Repeat the rows from the line containing "The image size is (1501, 501)." through the end of the rows, both included, with "location" changed to "position" and nothing else altered. Leave the pictures out.

+--

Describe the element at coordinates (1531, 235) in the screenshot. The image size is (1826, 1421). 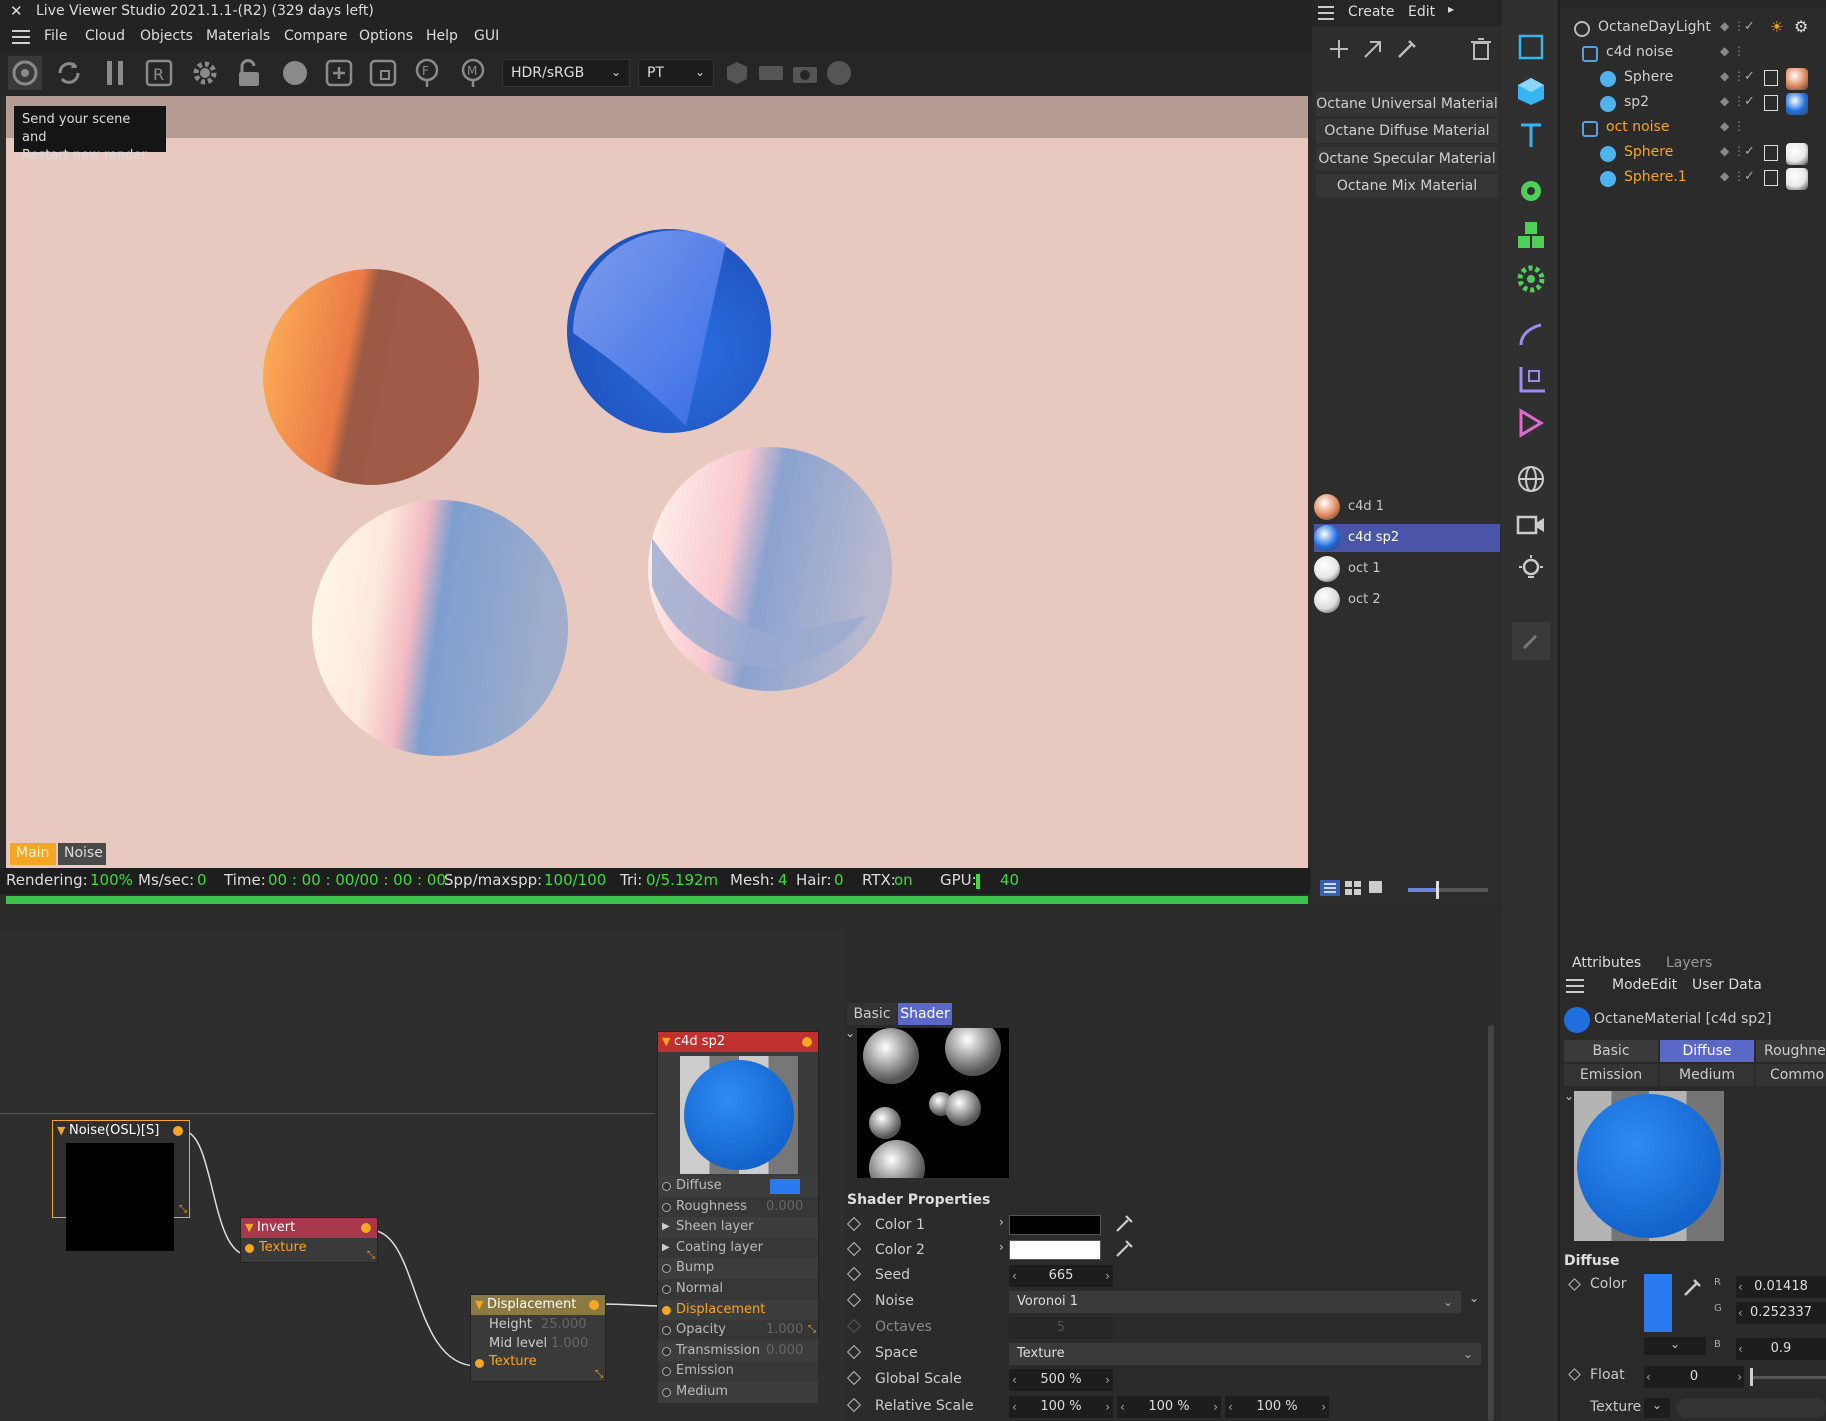
I see `cloner-icon` at that location.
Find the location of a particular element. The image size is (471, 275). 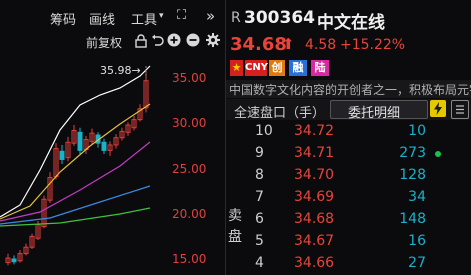

company-description-bar: 中国数字文化内容的开创者之一，积极布局元宇 is located at coordinates (348, 89).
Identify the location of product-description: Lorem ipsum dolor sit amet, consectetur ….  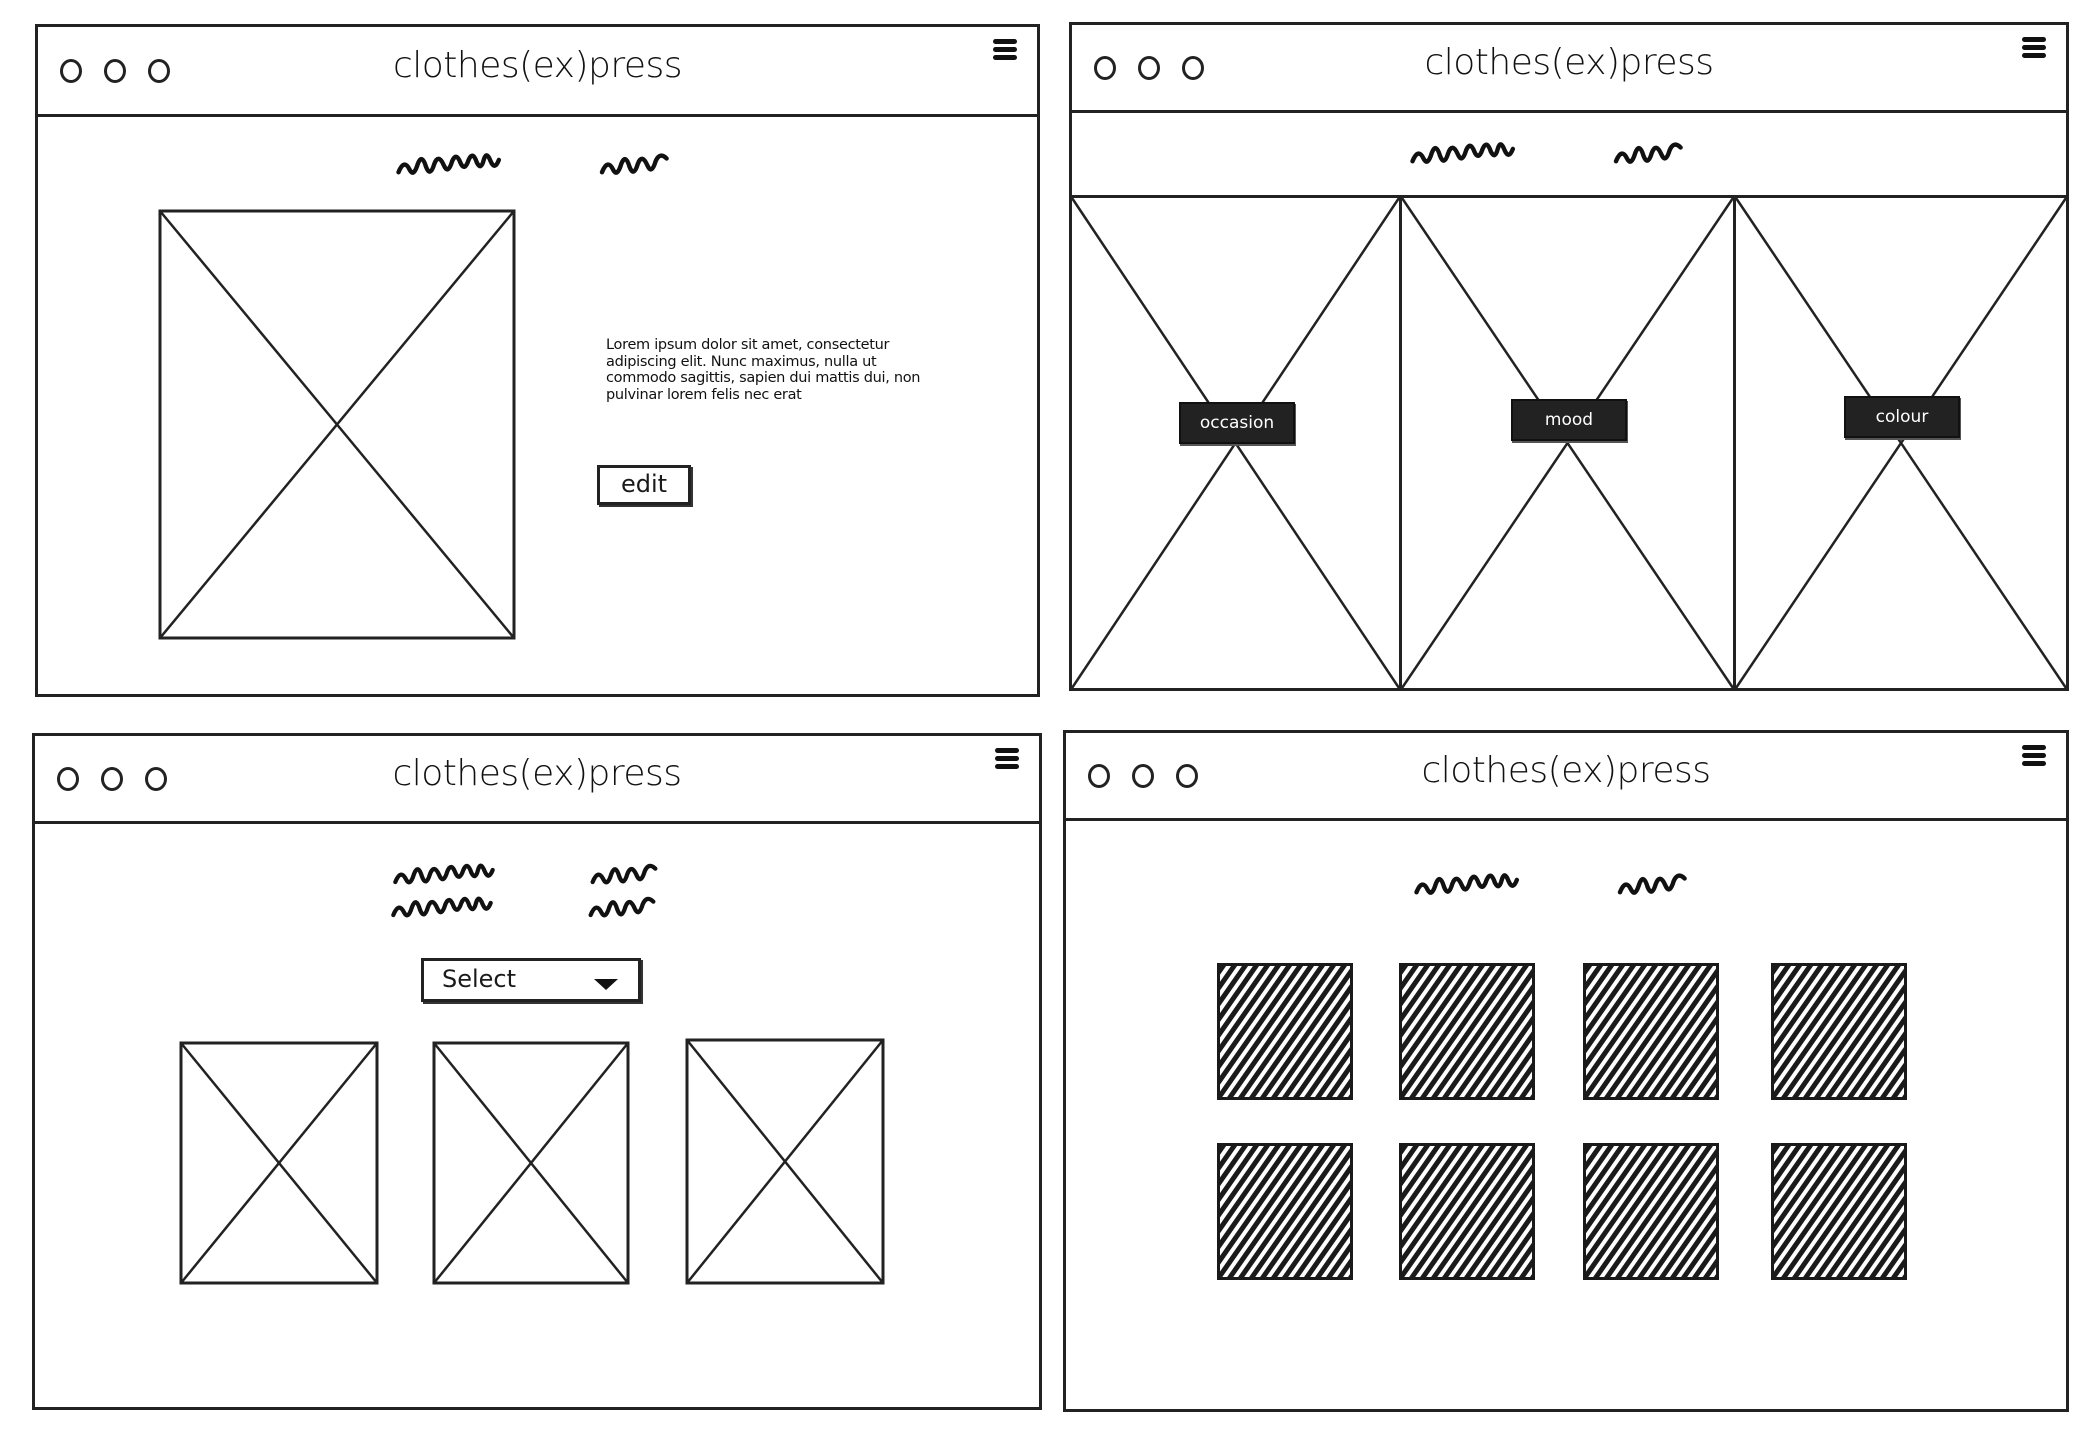
(786, 370).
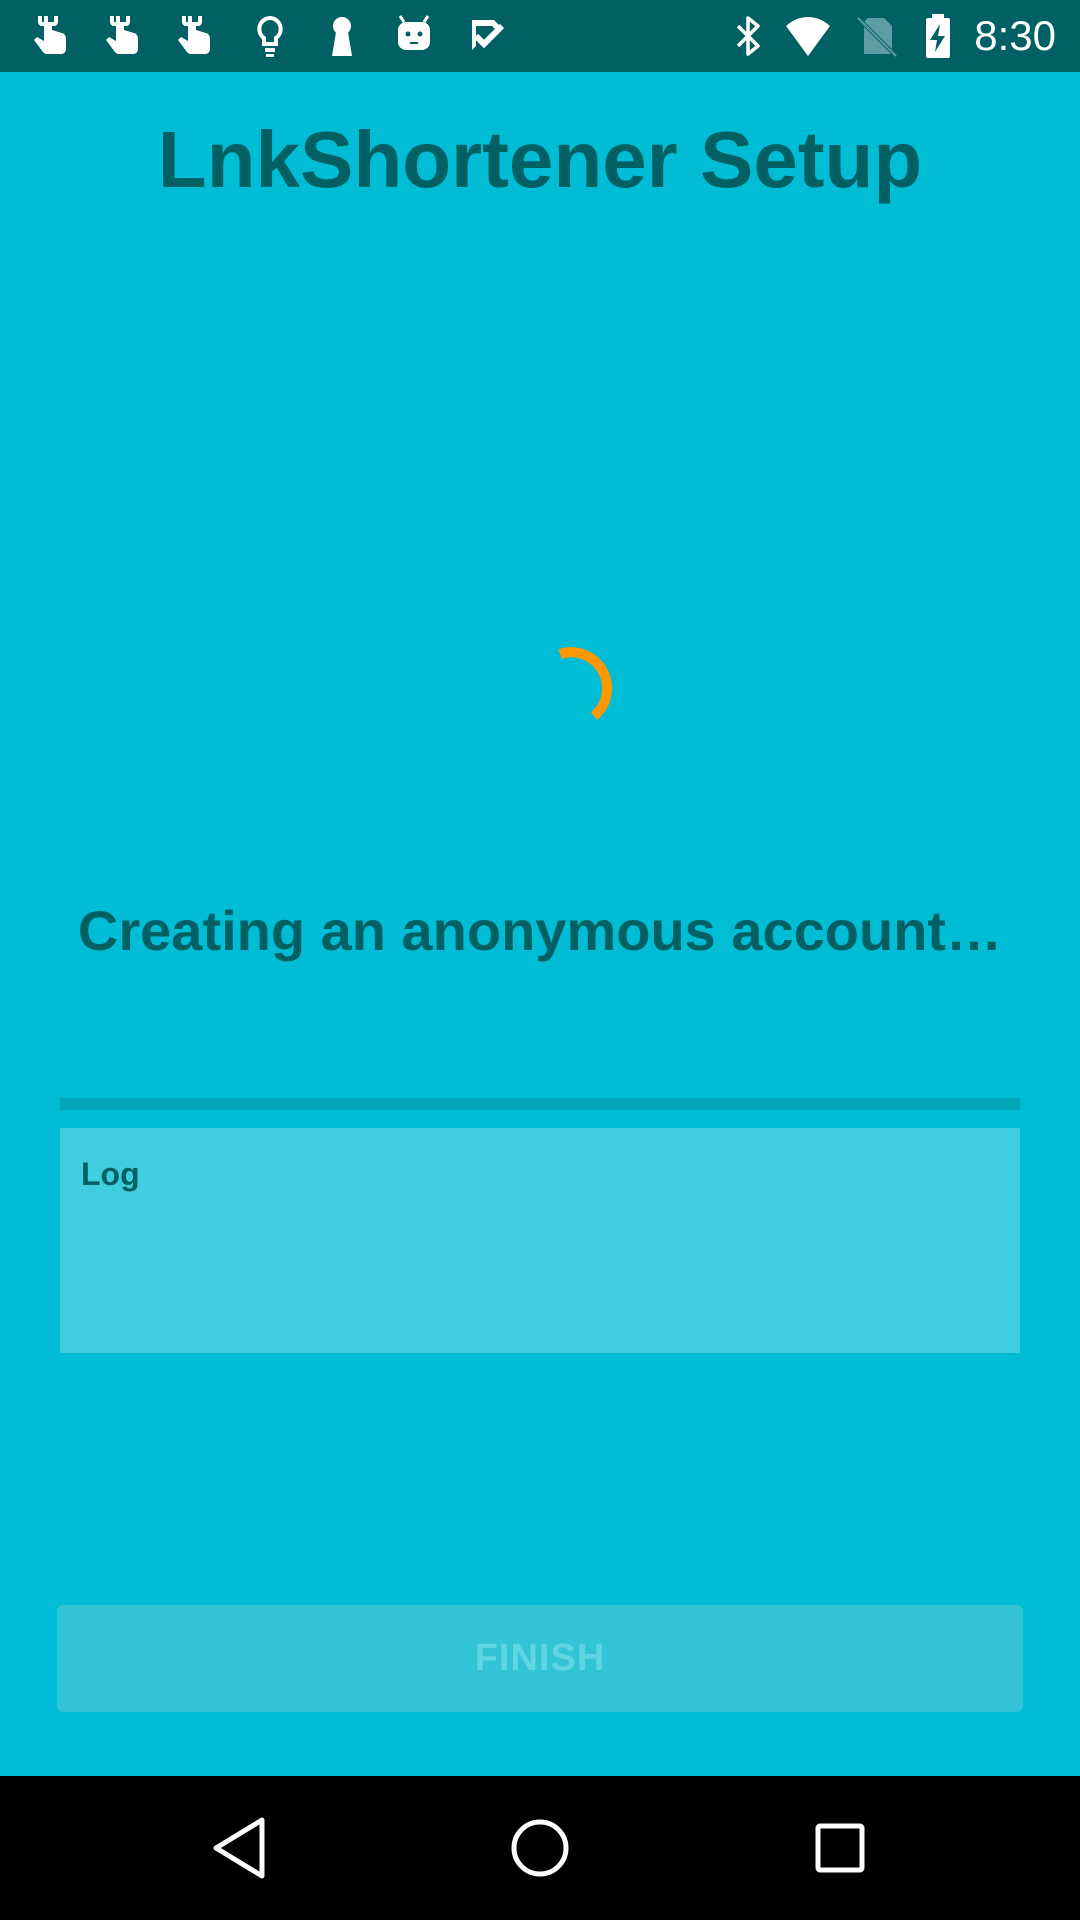 This screenshot has width=1080, height=1920. What do you see at coordinates (540, 1658) in the screenshot?
I see `finish-button: FINISH` at bounding box center [540, 1658].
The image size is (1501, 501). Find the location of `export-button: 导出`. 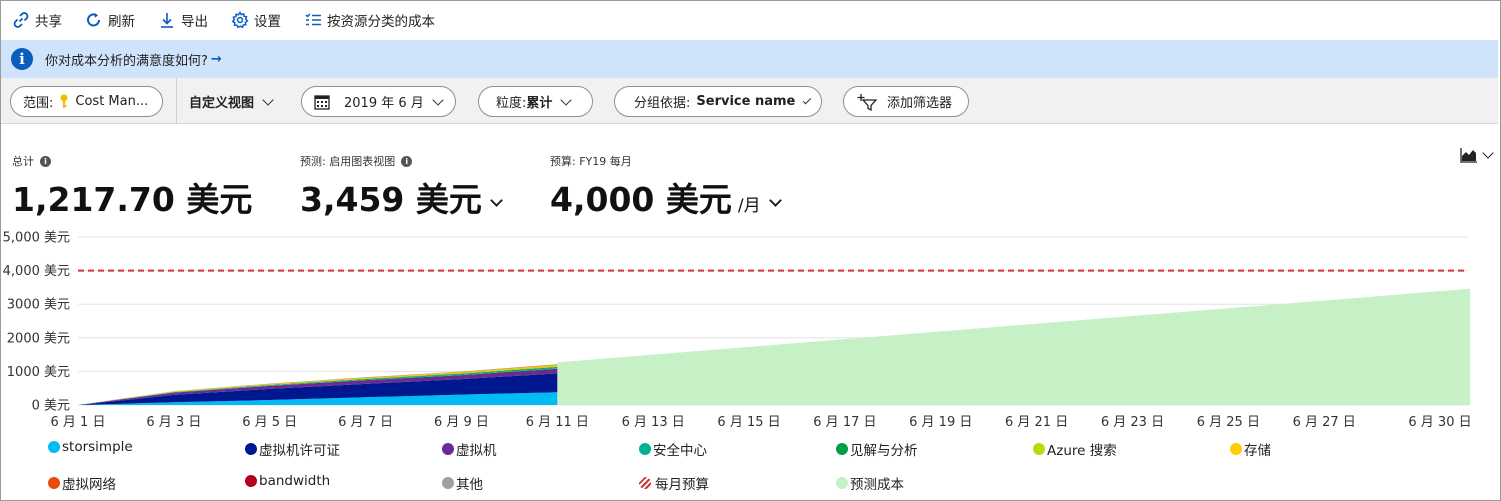

export-button: 导出 is located at coordinates (188, 20).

+--

### ANSWER TO THE PROBLEM
The image size is (1501, 501). Find the position of `export-button: 导出`. 

export-button: 导出 is located at coordinates (188, 20).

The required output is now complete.